§ **RECORD EXTRACTS**:
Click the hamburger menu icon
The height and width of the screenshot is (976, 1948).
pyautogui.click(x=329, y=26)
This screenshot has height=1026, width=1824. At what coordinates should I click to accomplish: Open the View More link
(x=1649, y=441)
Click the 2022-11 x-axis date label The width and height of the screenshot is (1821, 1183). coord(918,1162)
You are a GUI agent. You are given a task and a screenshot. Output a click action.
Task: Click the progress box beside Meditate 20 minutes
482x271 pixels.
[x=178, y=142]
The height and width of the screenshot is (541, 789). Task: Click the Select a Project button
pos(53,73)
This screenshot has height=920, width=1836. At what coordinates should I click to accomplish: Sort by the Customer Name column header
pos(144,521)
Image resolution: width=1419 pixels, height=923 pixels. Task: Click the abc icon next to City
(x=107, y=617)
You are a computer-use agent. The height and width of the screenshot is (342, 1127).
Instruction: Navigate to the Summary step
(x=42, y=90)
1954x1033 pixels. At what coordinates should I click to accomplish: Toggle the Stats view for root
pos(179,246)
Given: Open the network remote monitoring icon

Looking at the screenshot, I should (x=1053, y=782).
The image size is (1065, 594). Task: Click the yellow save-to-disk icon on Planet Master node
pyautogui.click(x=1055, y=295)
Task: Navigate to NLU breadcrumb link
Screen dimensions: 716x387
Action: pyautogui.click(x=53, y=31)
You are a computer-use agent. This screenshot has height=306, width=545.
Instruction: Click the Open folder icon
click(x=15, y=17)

§ **PROBLEM TO WORK ON**: Write all of the records out exactly, including every line.

§ **RESULT OF THIS TASK**:
Click the hamburger menu icon
The height and width of the screenshot is (976, 1948).
pyautogui.click(x=329, y=26)
This screenshot has height=1026, width=1824. At what coordinates should I click to accomplish: Open the View More link
(x=1649, y=441)
Click the 2022-11 x-axis date label The width and height of the screenshot is (1821, 1183). coord(918,1162)
You are a GUI agent. You are given a task and a screenshot. Output a click action.
Task: Click the progress box beside Meditate 20 minutes
482x271 pixels.
[x=178, y=142]
The height and width of the screenshot is (541, 789). Task: Click the Select a Project button
pos(53,73)
This screenshot has height=920, width=1836. At what coordinates should I click to accomplish: Sort by the Customer Name column header
pos(144,521)
Image resolution: width=1419 pixels, height=923 pixels. Task: Click the abc icon next to City
(x=107, y=617)
You are a computer-use agent. The height and width of the screenshot is (342, 1127).
Instruction: Navigate to the Summary step
(x=42, y=90)
1954x1033 pixels. At what coordinates should I click to accomplish: Toggle the Stats view for root
pos(179,246)
Given: Open the network remote monitoring icon

Looking at the screenshot, I should (x=1053, y=782).
The image size is (1065, 594). Task: Click the yellow save-to-disk icon on Planet Master node
pyautogui.click(x=1055, y=295)
Task: Navigate to NLU breadcrumb link
Screen dimensions: 716x387
Action: pyautogui.click(x=53, y=31)
You are a computer-use agent. This screenshot has height=306, width=545.
Instruction: Click the Open folder icon
click(x=15, y=17)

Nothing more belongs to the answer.